» **Task details**:
What is needed is a word-for-word restatement of all the entries.

» **Exercise inputs**:
######

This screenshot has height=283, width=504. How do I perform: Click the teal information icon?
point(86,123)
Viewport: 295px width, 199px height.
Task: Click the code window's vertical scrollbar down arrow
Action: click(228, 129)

######

» **Written solution**:
This screenshot has height=283, width=504. How do I perform: Click the teal information icon?
point(86,123)
Viewport: 295px width, 199px height.
Task: Click the code window's vertical scrollbar down arrow
Action: click(228, 129)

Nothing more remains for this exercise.